▶ **What you will do**
Exclude the pictures and set down, unaltered, the lines from the one that holds "Image resolution: width=422" through the end of the data.

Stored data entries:
====

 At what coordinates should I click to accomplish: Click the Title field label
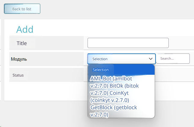(x=22, y=43)
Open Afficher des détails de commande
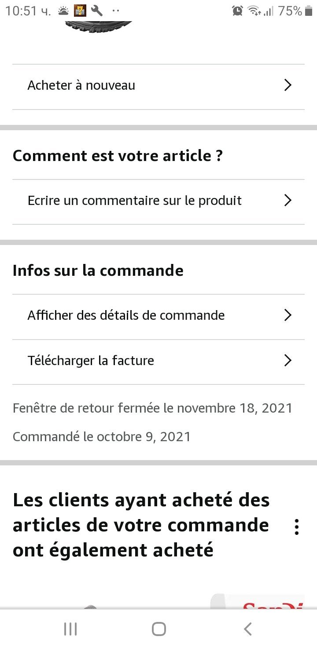 (x=126, y=315)
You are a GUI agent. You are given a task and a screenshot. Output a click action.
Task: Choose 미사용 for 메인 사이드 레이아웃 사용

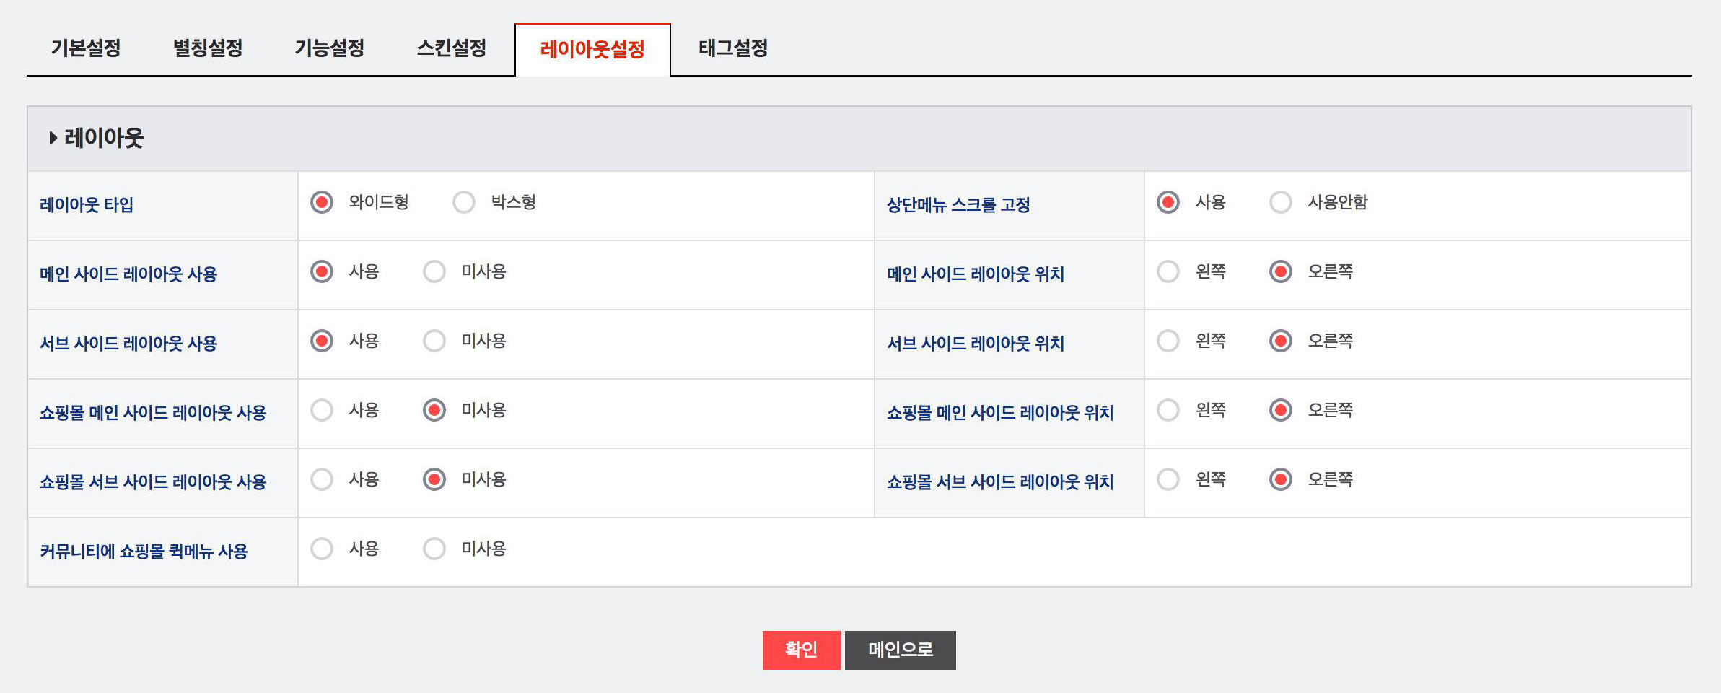pos(434,271)
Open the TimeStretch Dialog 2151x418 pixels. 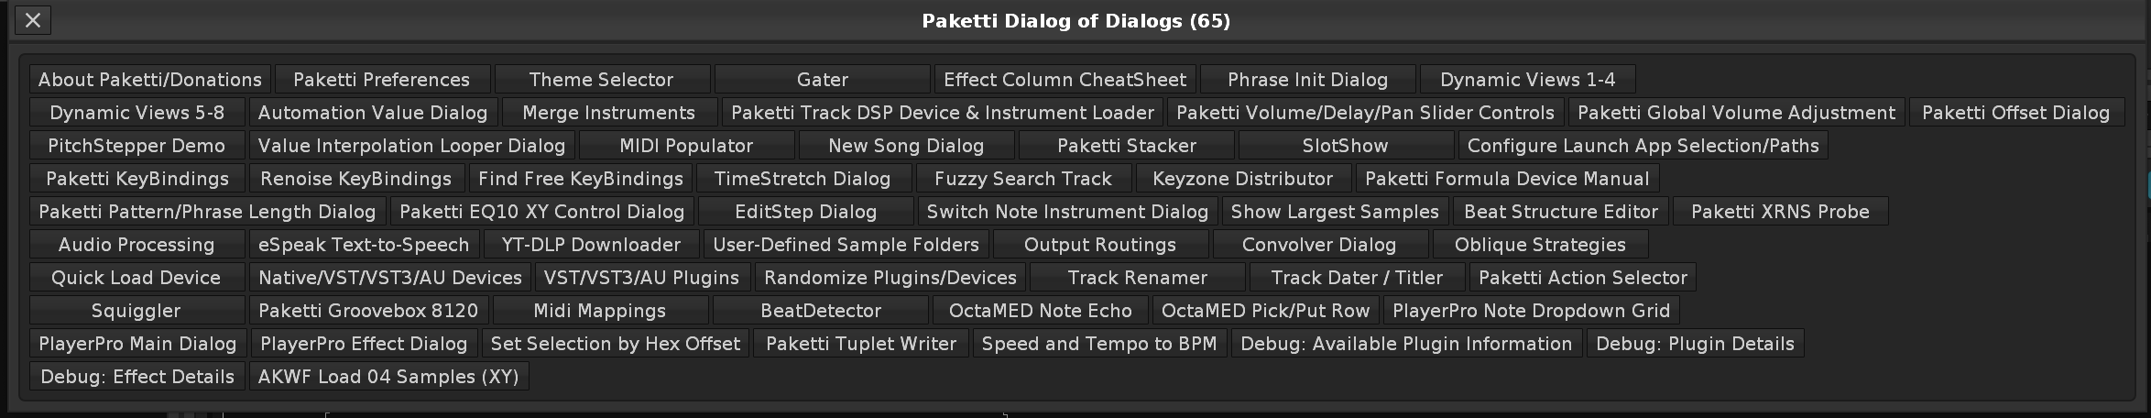click(x=802, y=179)
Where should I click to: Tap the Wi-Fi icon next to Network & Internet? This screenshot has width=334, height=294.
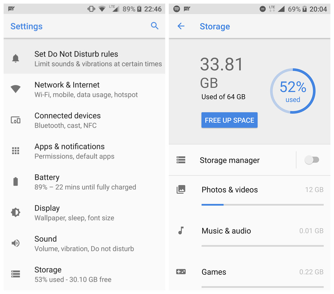coord(15,89)
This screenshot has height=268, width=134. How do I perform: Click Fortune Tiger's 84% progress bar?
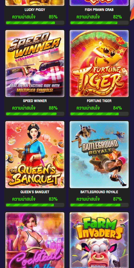99,114
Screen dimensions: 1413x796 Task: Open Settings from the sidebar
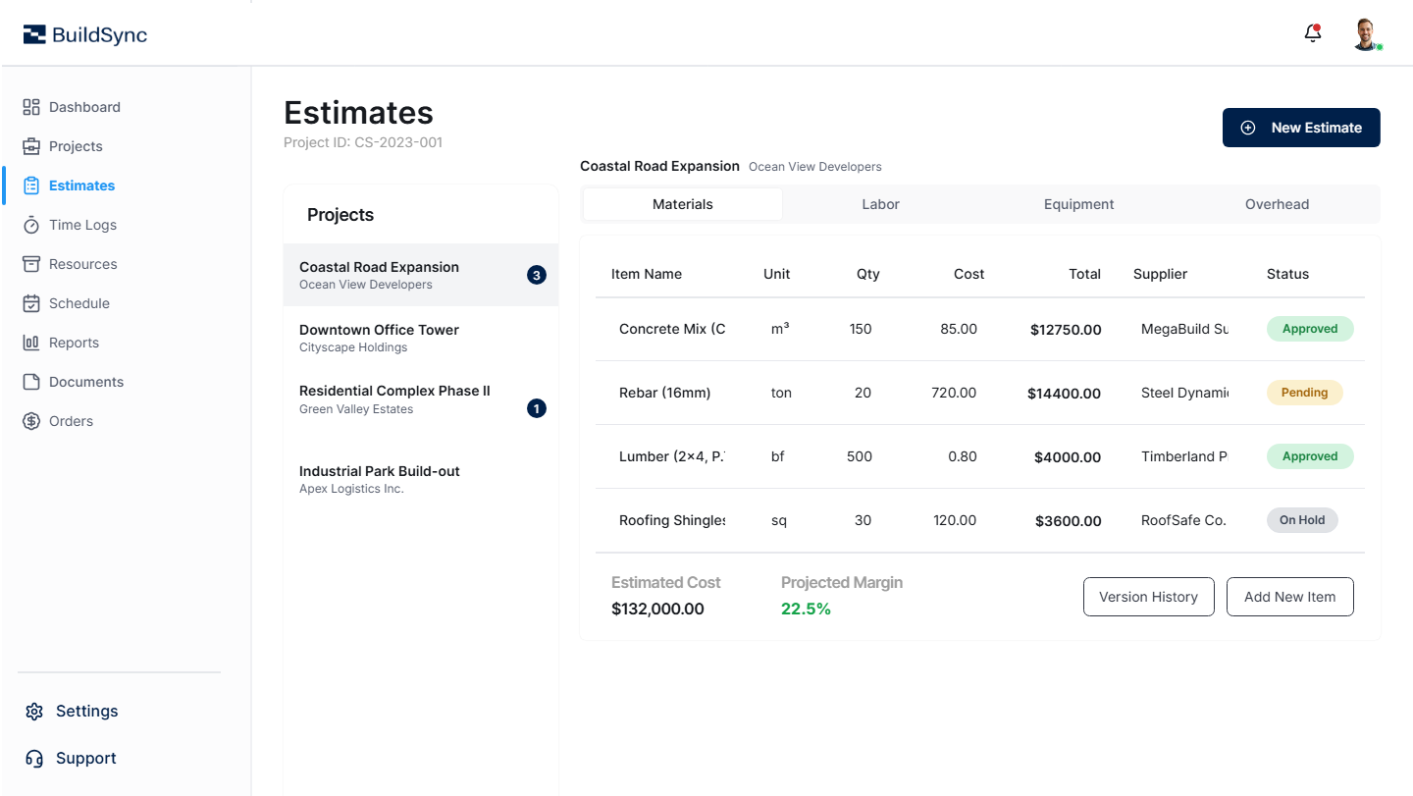pos(87,711)
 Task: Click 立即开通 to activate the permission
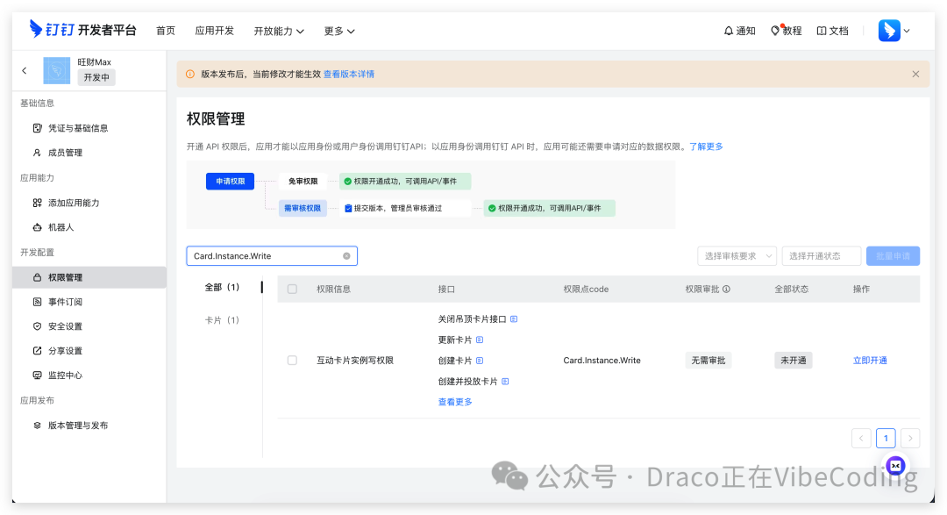pos(869,360)
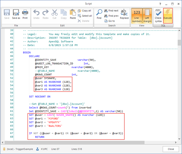Open Find with magnifier icon
182x154 pixels.
click(x=99, y=14)
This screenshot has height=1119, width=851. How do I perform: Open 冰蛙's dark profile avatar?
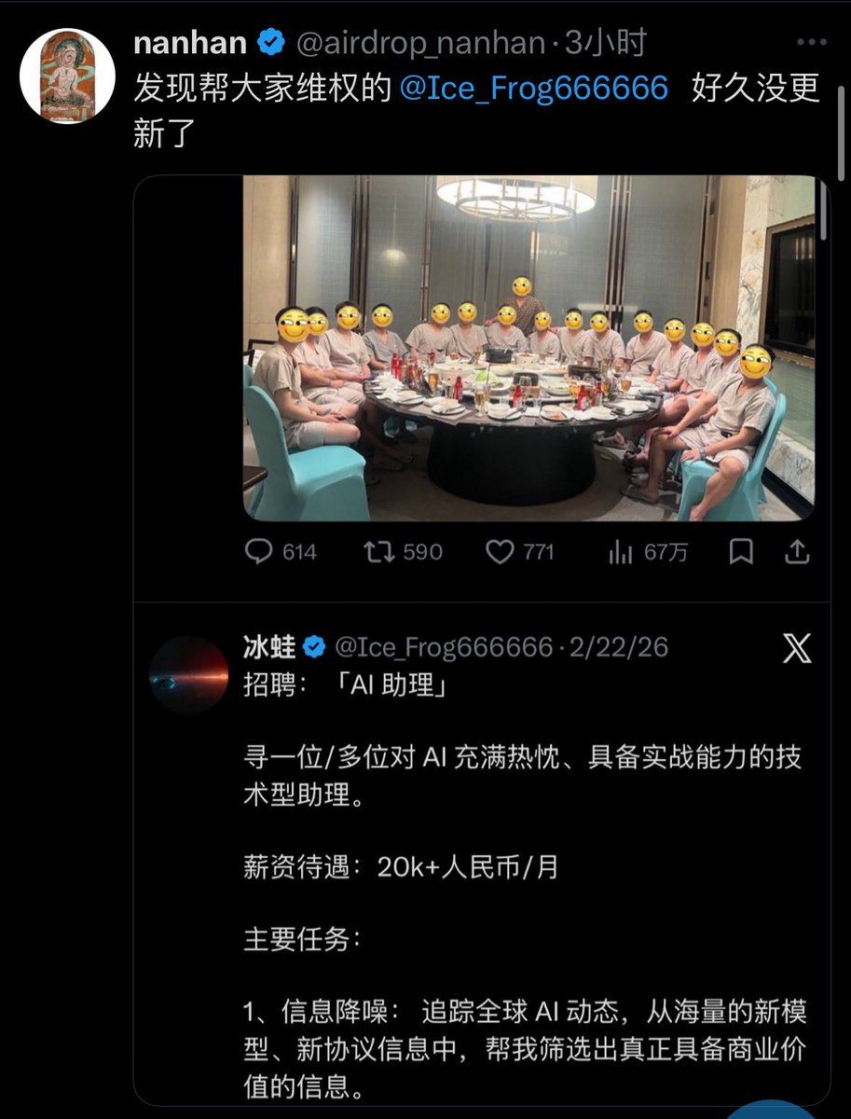(189, 675)
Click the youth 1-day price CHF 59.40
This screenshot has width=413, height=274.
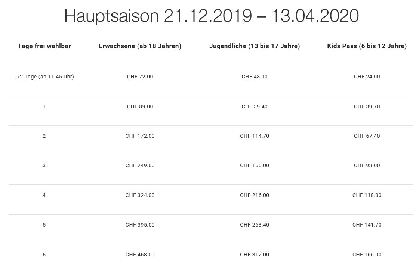point(255,106)
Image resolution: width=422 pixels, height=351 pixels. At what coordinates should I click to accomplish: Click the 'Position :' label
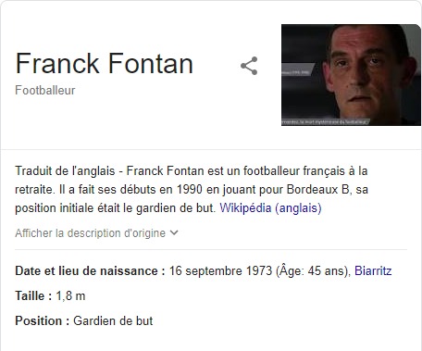(43, 321)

====

▶ **Reply to the task**
Image resolution: width=422 pixels, height=351 pixels. At what coordinates should I click to accomplish: Click the 'Position :' label
(43, 321)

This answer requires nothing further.